Kelsey Osgood
Jul 10, 2017 · 8 min read

The Dated Rationalizations for To The Bone

Since Netflix released the trailer for To The Bone, a film by Buffy and UnREAL alum Marti Noxon based on her bout with anorexia as a young woman, a hot debate has erupted online. Some angry viewers took to Twitter to skewer it as just another film replete with thin-spiring images of a waifish actress (in this case, Lily Collins, who wrote about her own battle with anorexia in a recently released memoir). Others claimed the heroine’s trajectory — she appears, from the trailer, to get better as the film goes on — negates the harm done by the triggering content. Supporters say that because Noxon, Collins, and consulting advocacy group Project HEAL were involved, the portrayal will undoubtedly be authentic and sensitive, and that in the grand scheme, it’s so crucial for those with mental illness to be publicly represented, that a flawed representation is better than none at all. Noxon and Collins have individually given statements on the controversy, using words like “stigma” and “taboo,” and making promises about how the film will shed light on a “misunderstood” condition.

Ten years ago, when I was still actively struggling with anorexia, I would have thought making a film about the disorder was unconscionable; even four years ago, when my book on the “virality” of the disease was published, I would have called it a dicey move. Today, I can’t muster up a lot of anger toward its existence, though I’m positive it will, as detractors claim, be a font of “anorexia porn” for those who want it to be.
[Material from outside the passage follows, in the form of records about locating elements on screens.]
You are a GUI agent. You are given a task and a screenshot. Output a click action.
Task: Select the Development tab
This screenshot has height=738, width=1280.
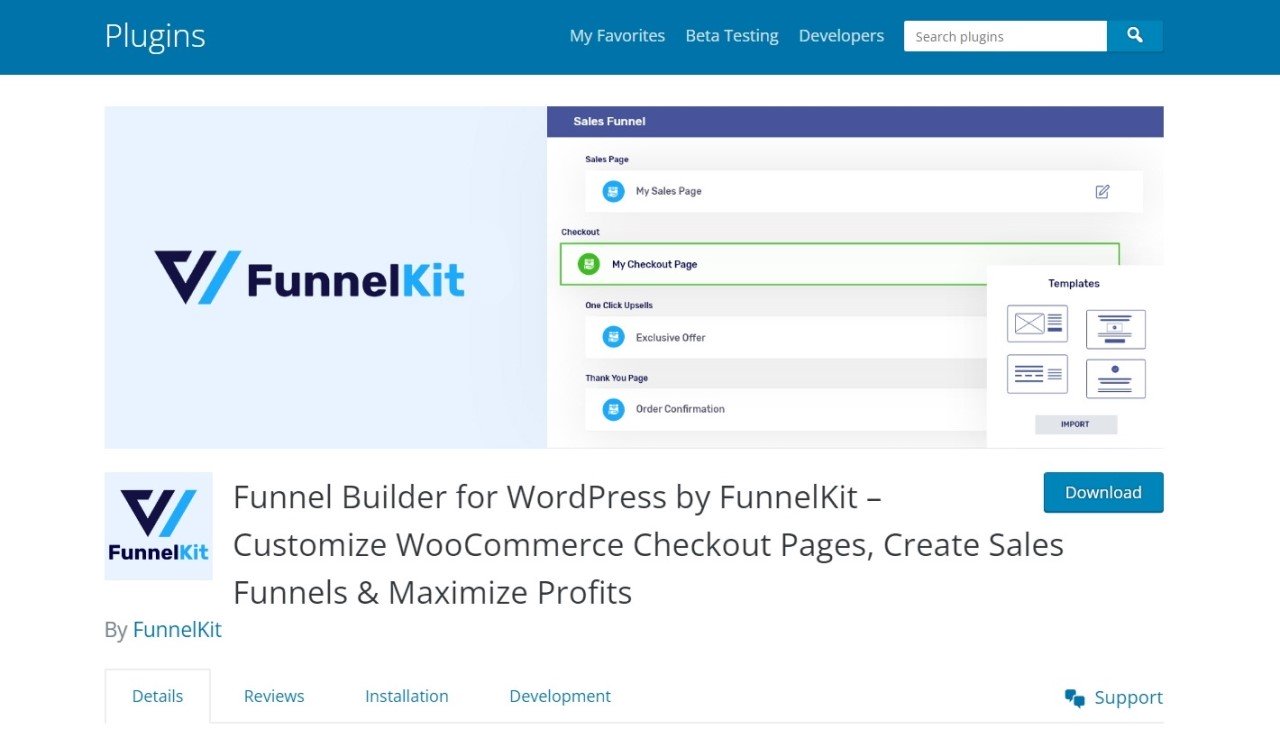pyautogui.click(x=560, y=696)
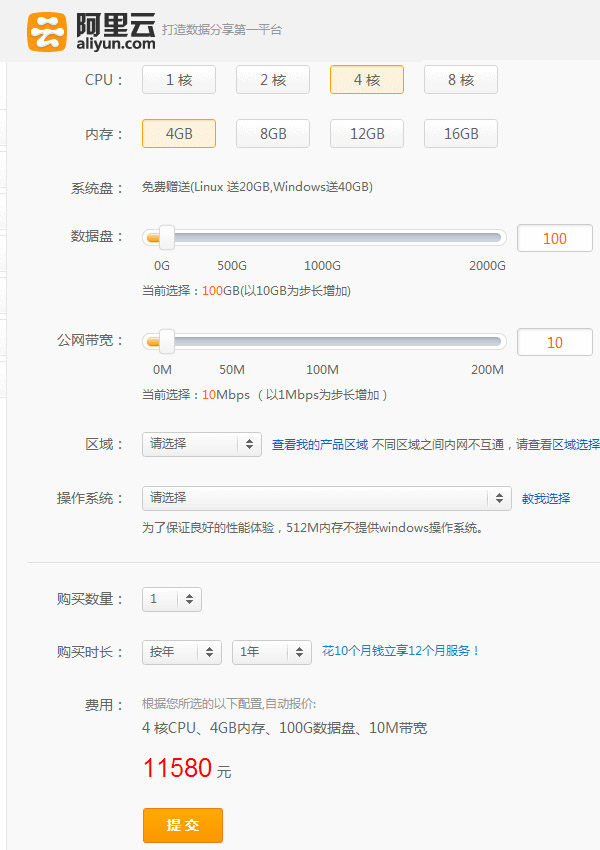Screen dimensions: 600x850
Task: Click the 提交 submit button
Action: 183,825
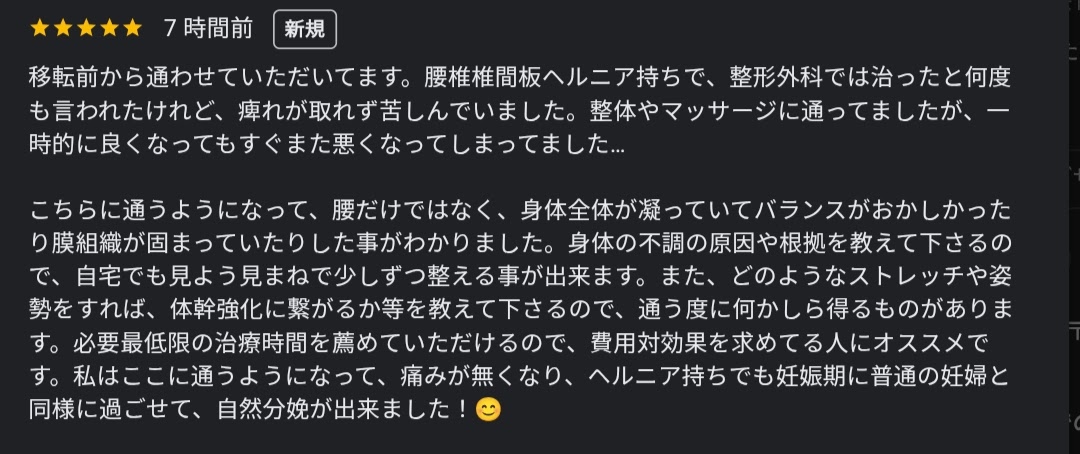Click the line starting す。必要最低限の治療時間
Viewport: 1080px width, 454px height.
coord(509,343)
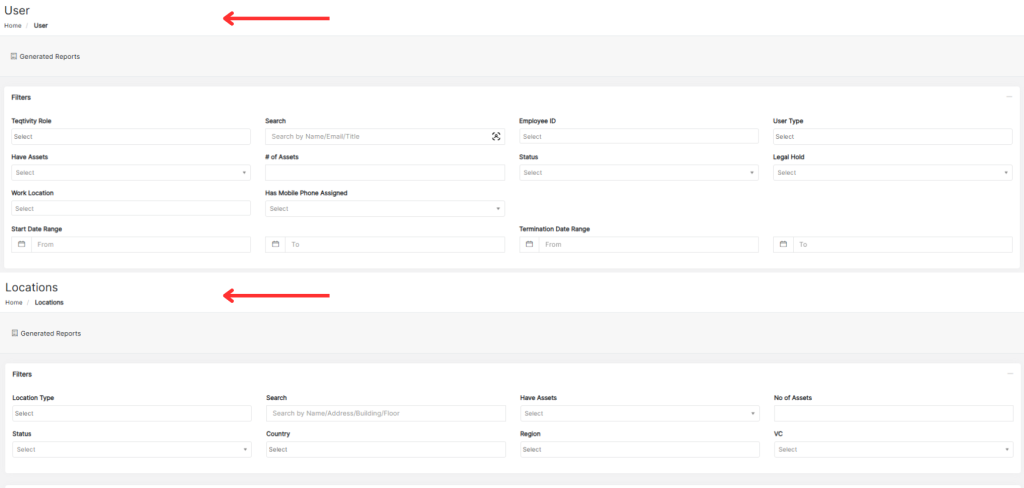Click the barcode scan icon in user search
Image resolution: width=1024 pixels, height=488 pixels.
pos(496,136)
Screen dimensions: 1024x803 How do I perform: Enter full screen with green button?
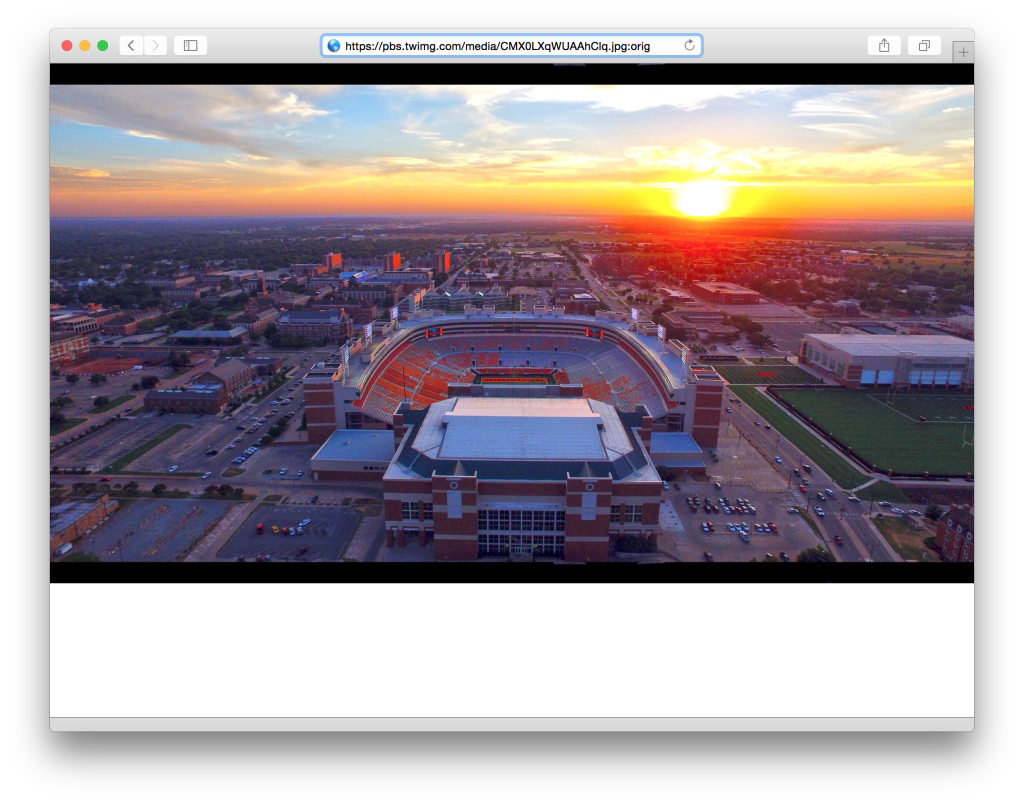[x=102, y=46]
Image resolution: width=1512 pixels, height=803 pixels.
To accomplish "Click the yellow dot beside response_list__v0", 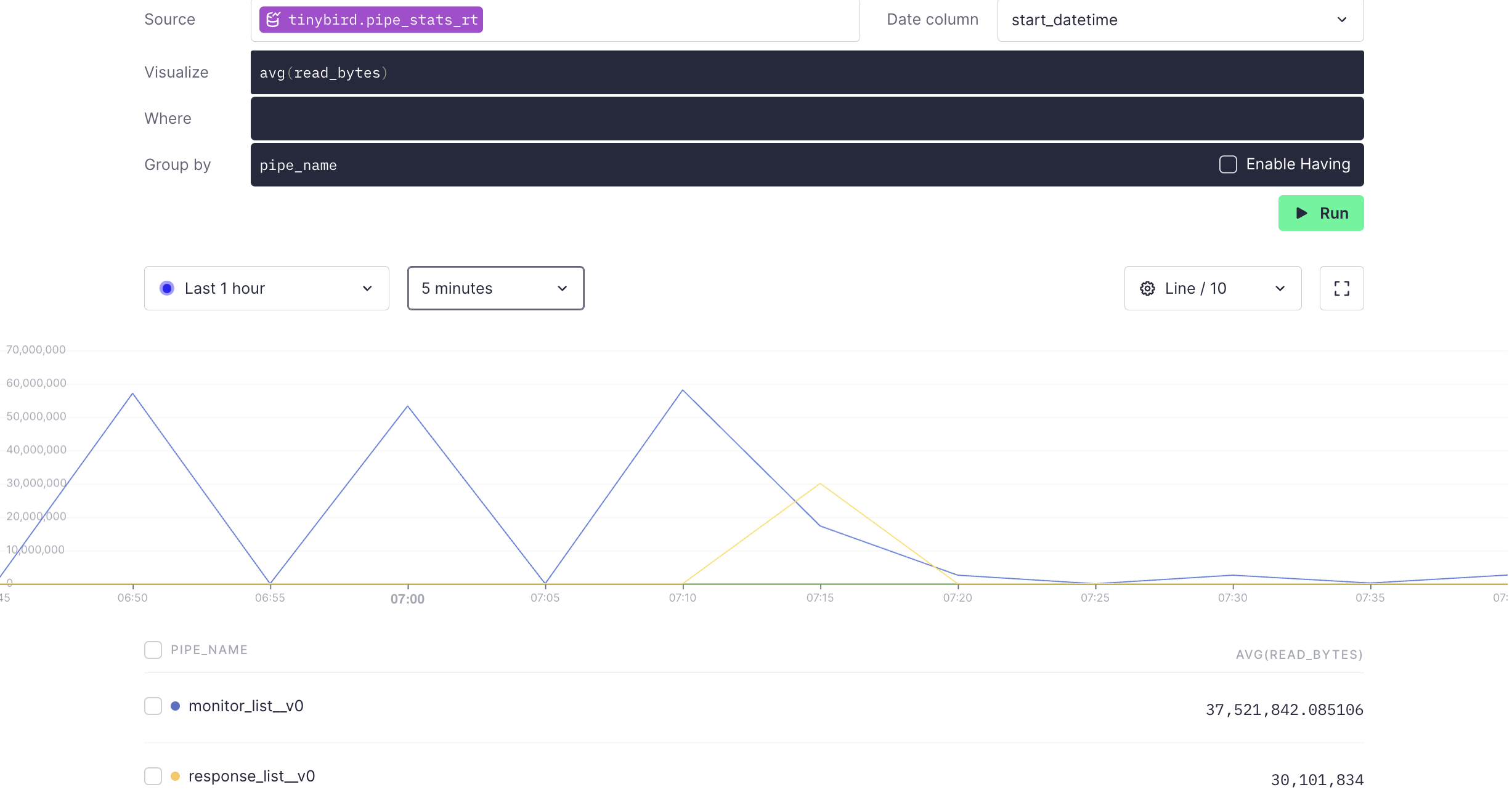I will (x=176, y=776).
I also don’t particularly care that the protagonist is female, Caucasian, and visibly underweight, although no doubt many will be offended that this reinforces stereotypes about eating disorders (in fact, the movie might be in the right here: anorexia does affect men and non-Caucasians, of course, but it is still the case that a majority of sufferers are young white women from financially solvent backgrounds.) Instead, what I object to is that those involved with the film insist on justifying their project using tired bromides about anorexia, namely, that it is a taboo subject and that, by producing To the Bone, they’re shedding light on a “mysterious condition.”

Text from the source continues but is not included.